The trouble with "don't despair; not all men; just avoid bad apples" is, they are not easy or even possible to avoid, especially if you want certain things out of life, like a family. The one in the essay, for instance, did not show his full hand for years and years, and by that time, the woman was in too deep to get out without sacrificing her career, her identity, basically everything but her child. She is now out of the relationship with the man, but she still has to "live that way," and that's the main point of the essay. Not "Sisters, take warning," but "Sisters, take action." We are being victimized by the state, and we need better laws.
posted by Don Pepino at 9:51 AM on January 16, 2020 [20 favorites]


Yes, absolutely.
posted by LobsterMitten at 10:00 AM on January 16, 2020 [1 favorite]


You absolutely don't have to accept men who are like this, but to refuse to accept them, you have to be able to spot them. So to protect yourself longterm you need to approach men not with caution so much as healthy realism. Do not get tied down until you know for sure.

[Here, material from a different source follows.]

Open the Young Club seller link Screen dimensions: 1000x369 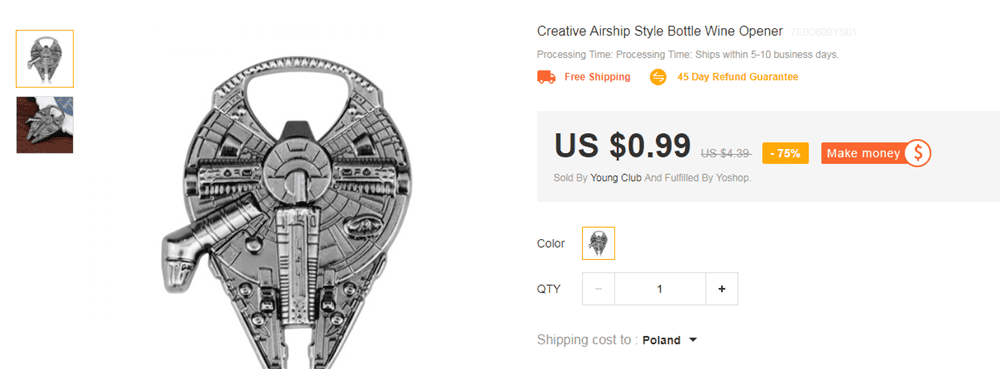tap(616, 178)
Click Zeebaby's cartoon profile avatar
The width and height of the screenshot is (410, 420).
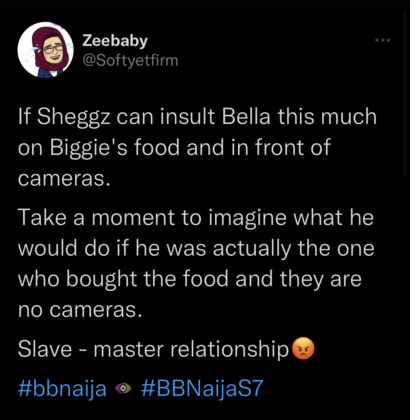(45, 50)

It was my experience in my 20s that interrogating my relationships with questions like "Does he genuinely support me and root for my success?" and "Does he prioritize my need for accomplishment at the same level he prioritizes his own?" and "Will he be genuinely happy when I exceed him in success?" led to a lot of pushback. Not just from the men in question (all of whom acted as if I were the transgressor for asking them to be honest about whether they'd support me in my ambitions), but from my friends and family. I heard repeatedly that I was too picky, too unrealistic, feminism had rotted my brain, I was doomed to be alone, everyone has to settle, etc.

The shock of realizing people can profess to love you and still prize the patriarchal norm over your long-term wellbeing ... breaking up with any of those dudes was easy, but realizing I was really, profoundly on my own without emotional support or validation from my so-called loved ones was much worse.

I'm happily married now and I'm very vocal with my daughter about how the number-one reason I chose her dad over other men who asked me to marry them was because he was always as excited, proud and supportive of my goals as I was. And that he's never seen my excelling as a threat to his own excellence. I hope to God she can carry that standard with her as we launch her into the world.
posted by sobell at 10:11 AM on January 16, 2020 [46 favorites]


If what you guys are saying is true (I totally believe you but I frankly don't know enough het guys to be able to judge this well), I am just so so sad for my straight sisters. It's bad enough living in a patriarchy when one DOESN'T have to navigate male fragility in order to have a loving relationship.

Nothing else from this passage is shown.